Cassa all'Ilva, Fiom: "Inaccettabile forzatura”

“Al ministero del lavoro ci siamo trovati di fronte a una evidente forzatura volta a ottenere il consenso sindacale su un determinato modo di affrontare le conseguenze di un piano non ancora conosciuto né discusso”. E' quanto afferma in una nota il segretario provinciale della Fiom Cgil di Taranto, Donato Stefanelli, spiegando la decisione del sindacato di dissociarsi da Fim e Uilm e di non firmare il verbale di cassa integrazione in deroga nei confronti di un massimo di 1100 dipendenti dello stabilimento di Taranto dall'1 gennaio al 2 marzo prossimo.“Coerentemente alla propria impostazione - aggiunge – la Fiom ha respinto questa inaccettabile e incomprensibile forzatura”. In relazione alla nuova procedura di cassa integrazione per 6500 lavoratori per la durata di 24 mesi a partire dal 3 marzo prossimo, di cui si dovrà discutere nei prossimi giorni, Stefanelli ricorda che “la Fiom ha già espresso una valutazione negativa su questa ipotesi sostenendo che prima di affrontare una discussione sull'eventuale impiego della Cigs occorre che l'azienda presenti ai sindacati un piano industriale le cui finalità, in relazione all'attuazione dell'Aia, debbono essere comprensibili e condivisibili”.

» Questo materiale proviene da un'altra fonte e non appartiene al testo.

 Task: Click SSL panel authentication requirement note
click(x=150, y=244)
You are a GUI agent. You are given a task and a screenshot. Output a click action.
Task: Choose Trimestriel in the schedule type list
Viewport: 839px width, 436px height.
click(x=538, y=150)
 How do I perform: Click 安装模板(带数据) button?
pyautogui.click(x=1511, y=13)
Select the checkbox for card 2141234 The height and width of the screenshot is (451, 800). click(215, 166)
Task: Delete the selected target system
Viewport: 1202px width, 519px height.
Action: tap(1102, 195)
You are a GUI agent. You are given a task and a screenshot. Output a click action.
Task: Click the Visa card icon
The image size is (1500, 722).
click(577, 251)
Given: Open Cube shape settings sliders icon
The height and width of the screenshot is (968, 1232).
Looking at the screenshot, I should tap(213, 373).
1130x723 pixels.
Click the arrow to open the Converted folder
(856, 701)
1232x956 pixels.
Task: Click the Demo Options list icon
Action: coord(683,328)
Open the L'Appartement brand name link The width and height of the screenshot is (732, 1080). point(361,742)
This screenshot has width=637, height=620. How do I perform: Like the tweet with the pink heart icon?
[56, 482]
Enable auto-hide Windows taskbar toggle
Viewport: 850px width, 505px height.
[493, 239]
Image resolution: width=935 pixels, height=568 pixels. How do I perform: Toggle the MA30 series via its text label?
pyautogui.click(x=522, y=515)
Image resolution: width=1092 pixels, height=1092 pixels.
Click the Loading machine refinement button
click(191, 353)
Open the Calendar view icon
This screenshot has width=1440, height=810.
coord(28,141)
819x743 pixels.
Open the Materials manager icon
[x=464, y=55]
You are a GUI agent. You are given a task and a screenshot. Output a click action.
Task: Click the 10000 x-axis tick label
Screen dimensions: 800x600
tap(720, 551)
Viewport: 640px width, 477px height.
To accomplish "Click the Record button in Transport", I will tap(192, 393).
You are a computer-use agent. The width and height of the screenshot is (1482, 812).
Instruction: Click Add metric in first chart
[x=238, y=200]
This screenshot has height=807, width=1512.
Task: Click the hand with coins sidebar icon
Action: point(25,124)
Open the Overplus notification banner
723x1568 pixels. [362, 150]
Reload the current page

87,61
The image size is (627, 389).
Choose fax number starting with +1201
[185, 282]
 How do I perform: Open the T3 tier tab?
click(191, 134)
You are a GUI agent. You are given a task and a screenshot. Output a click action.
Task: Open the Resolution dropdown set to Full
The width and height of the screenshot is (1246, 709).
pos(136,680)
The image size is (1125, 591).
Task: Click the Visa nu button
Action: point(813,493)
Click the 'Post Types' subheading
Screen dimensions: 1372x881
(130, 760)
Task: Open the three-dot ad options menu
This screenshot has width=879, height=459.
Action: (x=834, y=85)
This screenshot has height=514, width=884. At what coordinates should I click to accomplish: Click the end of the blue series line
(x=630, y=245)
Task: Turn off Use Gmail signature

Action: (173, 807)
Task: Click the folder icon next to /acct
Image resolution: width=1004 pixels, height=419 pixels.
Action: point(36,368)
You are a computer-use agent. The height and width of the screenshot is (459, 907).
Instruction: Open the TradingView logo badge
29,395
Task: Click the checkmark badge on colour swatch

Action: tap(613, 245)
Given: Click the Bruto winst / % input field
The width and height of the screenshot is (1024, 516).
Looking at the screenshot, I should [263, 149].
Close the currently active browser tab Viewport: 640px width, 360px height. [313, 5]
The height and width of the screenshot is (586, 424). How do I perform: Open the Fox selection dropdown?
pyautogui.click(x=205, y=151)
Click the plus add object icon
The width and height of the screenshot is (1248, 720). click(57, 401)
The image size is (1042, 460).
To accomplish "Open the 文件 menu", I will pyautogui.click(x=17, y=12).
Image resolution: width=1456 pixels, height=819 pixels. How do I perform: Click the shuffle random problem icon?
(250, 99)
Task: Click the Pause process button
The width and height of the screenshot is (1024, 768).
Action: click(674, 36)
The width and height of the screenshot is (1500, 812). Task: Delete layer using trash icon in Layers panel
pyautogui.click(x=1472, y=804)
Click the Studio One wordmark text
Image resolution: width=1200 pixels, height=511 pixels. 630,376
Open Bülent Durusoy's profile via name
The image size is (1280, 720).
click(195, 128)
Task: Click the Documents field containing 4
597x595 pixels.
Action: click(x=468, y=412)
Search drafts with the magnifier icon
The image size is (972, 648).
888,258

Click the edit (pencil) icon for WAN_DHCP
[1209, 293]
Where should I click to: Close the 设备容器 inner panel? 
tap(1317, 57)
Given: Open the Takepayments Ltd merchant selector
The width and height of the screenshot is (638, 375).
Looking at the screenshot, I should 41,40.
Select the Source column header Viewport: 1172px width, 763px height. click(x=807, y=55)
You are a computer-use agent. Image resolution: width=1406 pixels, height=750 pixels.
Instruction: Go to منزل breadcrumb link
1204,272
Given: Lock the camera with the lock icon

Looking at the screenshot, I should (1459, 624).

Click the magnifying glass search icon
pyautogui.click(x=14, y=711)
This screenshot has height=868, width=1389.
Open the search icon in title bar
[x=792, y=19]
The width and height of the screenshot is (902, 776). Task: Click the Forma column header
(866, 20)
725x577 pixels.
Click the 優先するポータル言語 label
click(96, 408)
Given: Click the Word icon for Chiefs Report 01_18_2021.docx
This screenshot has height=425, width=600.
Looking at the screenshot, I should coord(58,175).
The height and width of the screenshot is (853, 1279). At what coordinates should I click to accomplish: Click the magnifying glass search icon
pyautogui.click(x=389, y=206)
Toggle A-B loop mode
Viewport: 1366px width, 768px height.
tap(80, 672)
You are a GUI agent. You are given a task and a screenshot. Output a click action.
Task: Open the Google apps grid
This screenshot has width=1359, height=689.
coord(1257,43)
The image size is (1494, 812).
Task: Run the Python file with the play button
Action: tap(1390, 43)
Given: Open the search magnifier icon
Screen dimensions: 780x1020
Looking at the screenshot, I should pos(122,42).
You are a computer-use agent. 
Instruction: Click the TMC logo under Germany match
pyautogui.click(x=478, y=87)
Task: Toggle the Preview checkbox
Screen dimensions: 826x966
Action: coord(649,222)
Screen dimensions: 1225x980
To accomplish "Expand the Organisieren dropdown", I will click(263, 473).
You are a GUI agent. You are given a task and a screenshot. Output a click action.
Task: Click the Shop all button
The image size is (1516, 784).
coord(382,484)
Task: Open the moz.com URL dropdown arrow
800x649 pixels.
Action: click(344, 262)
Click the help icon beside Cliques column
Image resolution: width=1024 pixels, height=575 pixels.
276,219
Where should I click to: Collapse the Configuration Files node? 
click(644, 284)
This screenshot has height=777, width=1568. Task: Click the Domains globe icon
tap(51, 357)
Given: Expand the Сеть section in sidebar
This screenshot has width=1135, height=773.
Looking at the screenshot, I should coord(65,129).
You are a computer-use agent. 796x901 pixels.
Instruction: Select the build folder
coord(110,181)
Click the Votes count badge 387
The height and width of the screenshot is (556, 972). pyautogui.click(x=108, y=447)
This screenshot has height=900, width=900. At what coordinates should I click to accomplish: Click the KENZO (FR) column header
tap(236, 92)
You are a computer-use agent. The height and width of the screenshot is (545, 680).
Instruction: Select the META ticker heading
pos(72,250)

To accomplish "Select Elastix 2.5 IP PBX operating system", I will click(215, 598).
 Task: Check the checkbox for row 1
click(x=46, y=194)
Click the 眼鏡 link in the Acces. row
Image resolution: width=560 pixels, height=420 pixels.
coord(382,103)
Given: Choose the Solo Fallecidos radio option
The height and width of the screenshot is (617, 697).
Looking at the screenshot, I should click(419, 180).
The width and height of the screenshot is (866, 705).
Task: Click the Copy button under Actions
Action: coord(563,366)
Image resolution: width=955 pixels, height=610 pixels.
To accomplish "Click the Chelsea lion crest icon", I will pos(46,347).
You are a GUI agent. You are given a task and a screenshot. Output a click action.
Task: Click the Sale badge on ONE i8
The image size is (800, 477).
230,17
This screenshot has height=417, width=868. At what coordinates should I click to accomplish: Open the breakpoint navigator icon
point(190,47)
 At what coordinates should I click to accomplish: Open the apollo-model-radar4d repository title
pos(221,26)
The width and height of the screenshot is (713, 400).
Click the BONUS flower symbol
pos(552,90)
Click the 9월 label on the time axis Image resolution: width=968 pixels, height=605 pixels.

L'accordo non firmato dalla Fiom è stato presentato ieri al ministero del Welfare.La Fiom non ha firmato né l'accordo sulla cassa in deroga per due mesi, né il verbale con cui l'Ilva si impegna ad attutire gli effetti negativi della cassa integrazione straordinaria chiesta dal 3 marzo prossimo sino a tutto il 2015 per un massimo di 6147 addetti del sito di Taranto contestualmente all'avanzamento dei lavori di risanamento ambientale imposti dall'Aia.

 

La Fiom non ha firmato in quanto si è creato già un collegamento fra cassa in deroga ormai in scadenza, il 2 marzo prossimo, e nuova cassa straordinaria, che il sindacato Cgil ritiene tutta da discutere, da ridurre nei numeri, ritenuti eccessivi, e soprattutto da verificare alla luce del piano industriale dell'Ilva. Fim Cisl e Uilm Uil, invece, affermano di aver firmato la cassa in deroga per assicurare ai lavoratori che nel frattempo sono stati sospesi dall'azienda, la copertura economica. I soldi della cassa in deroga, circa 8 milioni, sono stati infattireperiti dal Ministero.